Work required: Write out the full listing exactly.
(The records Opens)
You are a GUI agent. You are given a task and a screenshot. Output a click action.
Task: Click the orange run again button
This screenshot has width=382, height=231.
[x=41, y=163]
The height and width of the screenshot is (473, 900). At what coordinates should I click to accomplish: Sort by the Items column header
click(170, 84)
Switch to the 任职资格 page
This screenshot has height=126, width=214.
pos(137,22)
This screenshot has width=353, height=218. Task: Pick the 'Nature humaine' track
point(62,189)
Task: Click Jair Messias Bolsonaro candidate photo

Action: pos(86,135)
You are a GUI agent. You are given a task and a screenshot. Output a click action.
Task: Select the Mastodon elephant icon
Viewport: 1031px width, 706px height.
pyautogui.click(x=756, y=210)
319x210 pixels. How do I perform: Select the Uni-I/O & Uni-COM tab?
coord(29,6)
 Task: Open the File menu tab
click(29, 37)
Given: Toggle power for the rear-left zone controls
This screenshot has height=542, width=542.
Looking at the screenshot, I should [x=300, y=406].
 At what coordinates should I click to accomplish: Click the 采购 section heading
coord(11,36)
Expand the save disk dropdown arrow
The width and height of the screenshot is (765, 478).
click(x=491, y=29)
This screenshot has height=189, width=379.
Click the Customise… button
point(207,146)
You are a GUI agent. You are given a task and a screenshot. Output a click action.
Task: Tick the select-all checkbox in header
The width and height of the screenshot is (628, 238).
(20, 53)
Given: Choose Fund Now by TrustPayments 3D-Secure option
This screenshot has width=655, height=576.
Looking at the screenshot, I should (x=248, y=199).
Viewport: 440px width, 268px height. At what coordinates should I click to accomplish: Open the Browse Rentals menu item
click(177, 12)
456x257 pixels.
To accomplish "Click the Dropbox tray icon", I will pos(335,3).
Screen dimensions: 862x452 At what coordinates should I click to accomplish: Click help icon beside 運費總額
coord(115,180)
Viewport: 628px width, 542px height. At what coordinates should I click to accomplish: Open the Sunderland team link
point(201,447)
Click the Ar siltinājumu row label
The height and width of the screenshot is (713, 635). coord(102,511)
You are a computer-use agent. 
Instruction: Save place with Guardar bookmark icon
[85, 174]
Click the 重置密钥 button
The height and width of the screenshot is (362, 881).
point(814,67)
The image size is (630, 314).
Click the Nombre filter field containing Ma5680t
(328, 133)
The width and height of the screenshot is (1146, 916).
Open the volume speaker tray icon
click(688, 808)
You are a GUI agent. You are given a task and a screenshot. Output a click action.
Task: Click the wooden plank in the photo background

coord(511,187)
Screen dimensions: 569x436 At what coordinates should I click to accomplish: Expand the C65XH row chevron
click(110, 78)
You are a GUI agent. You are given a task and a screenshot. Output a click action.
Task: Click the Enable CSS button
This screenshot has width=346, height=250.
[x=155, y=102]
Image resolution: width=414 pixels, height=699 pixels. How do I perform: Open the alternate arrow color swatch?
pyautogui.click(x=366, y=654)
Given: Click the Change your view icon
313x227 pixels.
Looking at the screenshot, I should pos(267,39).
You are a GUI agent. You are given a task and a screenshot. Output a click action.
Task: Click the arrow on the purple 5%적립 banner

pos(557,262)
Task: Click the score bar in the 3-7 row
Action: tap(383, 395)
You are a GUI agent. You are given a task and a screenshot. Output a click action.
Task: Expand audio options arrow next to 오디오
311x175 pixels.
(The records Closes)
Answer area:
You are a GUI agent. You are given a task and a screenshot. Output a click action.
Task: Click the orange run again button
This screenshot has width=382, height=231.
[x=41, y=163]
The height and width of the screenshot is (473, 900). At what coordinates should I click to accomplish: Sort by the Items column header
click(170, 84)
Switch to the 任职资格 page
This screenshot has height=126, width=214.
pos(137,22)
This screenshot has width=353, height=218. Task: Pick the 'Nature humaine' track
point(62,189)
Task: Click Jair Messias Bolsonaro candidate photo

Action: pos(86,135)
You are a GUI agent. You are given a task and a screenshot. Output a click action.
Task: Select the Mastodon elephant icon
Viewport: 1031px width, 706px height.
pyautogui.click(x=756, y=210)
319x210 pixels. How do I perform: Select the Uni-I/O & Uni-COM tab?
coord(29,6)
 Task: Open the File menu tab
click(29, 37)
Given: Toggle power for the rear-left zone controls
This screenshot has height=542, width=542.
Looking at the screenshot, I should [x=300, y=406].
 At what coordinates should I click to accomplish: Click the 采购 section heading
coord(11,36)
Expand the save disk dropdown arrow
The width and height of the screenshot is (765, 478).
click(x=491, y=29)
This screenshot has height=189, width=379.
Click the Customise… button
point(207,146)
You are a GUI agent. You are given a task and a screenshot. Output a click action.
Task: Tick the select-all checkbox in header
The width and height of the screenshot is (628, 238).
(20, 53)
Given: Choose Fund Now by TrustPayments 3D-Secure option
This screenshot has width=655, height=576.
Looking at the screenshot, I should (x=248, y=199).
Viewport: 440px width, 268px height. At what coordinates should I click to accomplish: Open the Browse Rentals menu item
click(177, 12)
456x257 pixels.
To accomplish "Click the Dropbox tray icon", I will pos(335,3).
Screen dimensions: 862x452 At what coordinates should I click to accomplish: Click help icon beside 運費總額
coord(115,180)
Viewport: 628px width, 542px height. At what coordinates should I click to accomplish: Open the Sunderland team link
point(201,447)
Click the Ar siltinājumu row label
The height and width of the screenshot is (713, 635). coord(102,511)
You are a computer-use agent. 
Instruction: Save place with Guardar bookmark icon
[85, 174]
Click the 重置密钥 button
The height and width of the screenshot is (362, 881).
point(814,67)
The image size is (630, 314).
Click the Nombre filter field containing Ma5680t
(328, 133)
The width and height of the screenshot is (1146, 916).
Open the volume speaker tray icon
click(688, 808)
You are a GUI agent. You are given a task and a screenshot. Output a click action.
Task: Click the wooden plank in the photo background

coord(511,187)
Screen dimensions: 569x436 At what coordinates should I click to accomplish: Expand the C65XH row chevron
click(110, 78)
You are a GUI agent. You are given a task and a screenshot. Output a click action.
Task: Click the Enable CSS button
This screenshot has width=346, height=250.
[x=155, y=102]
Image resolution: width=414 pixels, height=699 pixels. How do I perform: Open the alternate arrow color swatch?
pyautogui.click(x=366, y=654)
Given: Click the Change your view icon
313x227 pixels.
Looking at the screenshot, I should pos(267,39).
You are a GUI agent. You are given a task and a screenshot. Output a click action.
Task: Click the arrow on the purple 5%적립 banner

pos(557,262)
Task: Click the score bar in the 3-7 row
Action: tap(383, 395)
You are a GUI agent. You are given a task and a screenshot. Output a click action.
Task: Expand audio options arrow next to 오디오
311x175 pixels.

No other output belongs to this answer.